Yesterday was another milestone for Tyz and Bades. Seniors now, their first day of year 11 came around quicker than a bullet train. I’m proud of them both and know their dad would have been too. I did feel bad leaving Bades at home to get organised while I drove Tyz to her first 8 am class though, not that it worried him at all.
Milestone occasions are hard. They are happy, sad occasions where, emotionally, the lead-up is sometimes harder to get through than the actual event. I miss Bren more at times like these, more than just the normal, daily missing him. These kind of days were days we talked about when the kids were little. We wondered what sort of teens they’d be, what they’d be interested in and who they might be dating. And if we’d know if they were.

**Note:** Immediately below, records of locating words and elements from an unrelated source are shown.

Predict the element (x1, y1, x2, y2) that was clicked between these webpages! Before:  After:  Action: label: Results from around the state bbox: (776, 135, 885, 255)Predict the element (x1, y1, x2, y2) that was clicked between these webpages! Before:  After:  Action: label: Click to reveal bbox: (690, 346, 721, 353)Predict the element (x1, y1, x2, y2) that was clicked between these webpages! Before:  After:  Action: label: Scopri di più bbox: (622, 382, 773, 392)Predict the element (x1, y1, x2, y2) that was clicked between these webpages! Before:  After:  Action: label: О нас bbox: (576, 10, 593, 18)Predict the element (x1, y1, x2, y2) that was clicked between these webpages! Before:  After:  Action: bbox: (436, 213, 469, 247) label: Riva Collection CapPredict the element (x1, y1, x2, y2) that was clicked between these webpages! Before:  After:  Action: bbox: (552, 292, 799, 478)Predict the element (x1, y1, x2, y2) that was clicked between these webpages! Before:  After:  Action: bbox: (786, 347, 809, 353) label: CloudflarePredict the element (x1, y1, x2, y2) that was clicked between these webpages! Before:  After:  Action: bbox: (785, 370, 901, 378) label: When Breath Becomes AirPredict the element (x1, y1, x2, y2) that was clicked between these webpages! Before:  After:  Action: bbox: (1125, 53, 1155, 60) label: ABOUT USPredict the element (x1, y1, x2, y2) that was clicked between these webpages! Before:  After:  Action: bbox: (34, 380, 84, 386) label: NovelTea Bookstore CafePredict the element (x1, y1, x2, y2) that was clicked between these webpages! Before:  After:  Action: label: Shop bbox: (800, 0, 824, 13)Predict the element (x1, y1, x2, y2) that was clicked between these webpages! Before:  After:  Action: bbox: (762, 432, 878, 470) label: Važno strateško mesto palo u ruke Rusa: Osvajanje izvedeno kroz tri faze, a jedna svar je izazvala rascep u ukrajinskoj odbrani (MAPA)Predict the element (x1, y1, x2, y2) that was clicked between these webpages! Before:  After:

We also talked about all the things we would do together when they were old enough to not need us around every minute. We looked forward to taking a day or night to just hang out together, knowing they would be happy for space and a house to themselves for a little while. I still wonder what that would have been like.
As they step outside their comfort zone again and embrace a new learning environment, I take heart knowing they conquered living outside this zone after their Dads diagnosis and mastered it after his death.
I know they will take senior high in their stride. I want them to enjoy the experience. They are stepping into what is considered by many to be the best years of our lives. I hope with all my heart that it will be a new start to the best years of theirs.